Глава 3
Дворец свободы
Сегодня эпоха большевизма кажется чужой и далекой. Даже в теперешней России революционная программа воспринимается как нечто абсурдное. Бравурные лозунги большевиков утратили свое очарование, а их идеология, провозгласившая своей целью социальную справедливость, свободу от нужды, окончание классовой борьбы и международных конфликтов и совершенствование человеческого общества на земле, кажется наивной, а возможно, и изначально обреченной мечтой. В наше время большевистская революция трактуется в лучшем случае как неудачный, плохо закончившийся эксперимент. В этой неудаче обвиняют Маркса и Энгельса, а также революционную элиту, чьи идеи, по мнению сегодняшних россиян, были выношены в европейском изгнании, в длительных пеших прогулках в Альпах, а отнюдь не на заводах и в тюрьмах царской империи. Намек вполне прозрачный: большевистское правительство было навязано стране извне, и ответственны за него должны быть не “мы”, а “они”. Это правительство не было чем-то органически присущим России, как считают сегодня многие ее граждане, это был “режим”, созданный, вероятно, иностранцами, чужаками, фанатиками, чья коллективная чуждая злая воля и породила это историческое безумие.

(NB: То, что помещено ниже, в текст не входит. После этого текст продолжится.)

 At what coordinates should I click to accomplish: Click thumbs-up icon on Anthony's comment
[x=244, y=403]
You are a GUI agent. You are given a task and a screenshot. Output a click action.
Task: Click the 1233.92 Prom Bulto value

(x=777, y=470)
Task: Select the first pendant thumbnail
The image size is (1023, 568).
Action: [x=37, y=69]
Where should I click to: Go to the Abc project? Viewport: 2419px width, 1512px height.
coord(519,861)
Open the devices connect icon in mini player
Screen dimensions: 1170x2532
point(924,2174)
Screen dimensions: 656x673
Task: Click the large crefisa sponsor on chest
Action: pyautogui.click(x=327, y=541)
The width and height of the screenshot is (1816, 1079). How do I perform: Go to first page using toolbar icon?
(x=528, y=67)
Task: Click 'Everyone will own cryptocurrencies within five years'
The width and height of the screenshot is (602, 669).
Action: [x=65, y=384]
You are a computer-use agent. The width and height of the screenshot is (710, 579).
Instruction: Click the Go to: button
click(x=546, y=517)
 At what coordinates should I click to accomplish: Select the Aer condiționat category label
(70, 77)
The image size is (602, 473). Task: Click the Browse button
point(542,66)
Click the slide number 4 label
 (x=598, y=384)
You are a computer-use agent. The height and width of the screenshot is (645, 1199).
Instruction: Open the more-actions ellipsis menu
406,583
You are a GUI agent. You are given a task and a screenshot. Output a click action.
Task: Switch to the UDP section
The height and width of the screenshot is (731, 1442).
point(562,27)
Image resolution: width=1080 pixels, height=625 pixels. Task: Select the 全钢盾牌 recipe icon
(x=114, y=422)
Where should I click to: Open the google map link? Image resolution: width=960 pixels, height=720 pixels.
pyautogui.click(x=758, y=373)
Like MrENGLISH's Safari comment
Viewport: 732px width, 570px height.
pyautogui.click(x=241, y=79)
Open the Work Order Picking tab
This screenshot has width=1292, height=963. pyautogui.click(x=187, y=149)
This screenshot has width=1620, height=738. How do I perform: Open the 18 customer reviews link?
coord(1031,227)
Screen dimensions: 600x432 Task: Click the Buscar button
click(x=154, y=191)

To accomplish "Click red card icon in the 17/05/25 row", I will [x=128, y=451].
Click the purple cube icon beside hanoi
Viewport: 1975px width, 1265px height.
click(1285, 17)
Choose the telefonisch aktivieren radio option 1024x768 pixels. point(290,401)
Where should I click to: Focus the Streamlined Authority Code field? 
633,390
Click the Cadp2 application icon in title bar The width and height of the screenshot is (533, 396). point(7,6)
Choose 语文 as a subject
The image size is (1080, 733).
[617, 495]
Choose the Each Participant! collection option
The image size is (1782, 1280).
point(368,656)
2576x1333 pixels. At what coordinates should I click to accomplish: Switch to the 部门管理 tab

Подобное перетолкование прошлого в странах бывшего Советского Союза не свидетельствует ни о смещении акцентов и приоритетов, ни об открытии иной линии в дискуссии о прошлом: по сути, это полная инверсия предыдущей догмы, ее разворот на 180 градусов. Стремительность, с которой целое мировоззрение за одну ночь утратило свою силу, и то, каким полным было это развенчание, оказалось неожиданностью едва ли не для всех свидетелей этой трансформации, хотя на самом деле не должно бы было никого удивить. В конце концов, революция означает именно такого рода переворот в области языка, коммуникации и идей, а прежде всего, в области памяти, переворот, который совершается прямо перед глазами живых свидетелей даже в эпоху кинематографа и звукозаписи. И тем не менее эти резкие перемены не затронули неисследованный образ мысли, сохранившийся благодаря живучей системе социальных взаимоотношений между людьми, системе взаимной поддержки и защиты, не уничтожили многих паттернов отношения к смертности и смерти, к обрядам и загробной жизни.
То же самое можно сказать и о перевороте 1917 года. Большевистская революция никогда не исчерпывалась исключительно марксизмом, и хотя всего лишь за несколько месяцев ей удалось низвергнуть старый мир, часть привычек и верований этого мира уцелела и продолжала оказывать влияние на отдельные аспекты советской культуры на протяжении значительной части XX века. Единственной практической целью многих сторонников революции, по крайней мере на начальном ее этапе, было свержение самодержавия. Дальнейшие шаги не всегда были ясны, что уж говорить об их согласованности! В то время как миллионы верили, что вот-вот построят совершенно новую жизнь, создадут принципиально иное общественное устройство, переменам в одних сферах придавалось первоочередное значение, а другие стороны жизни были по большей части оставлены вообще без внимания.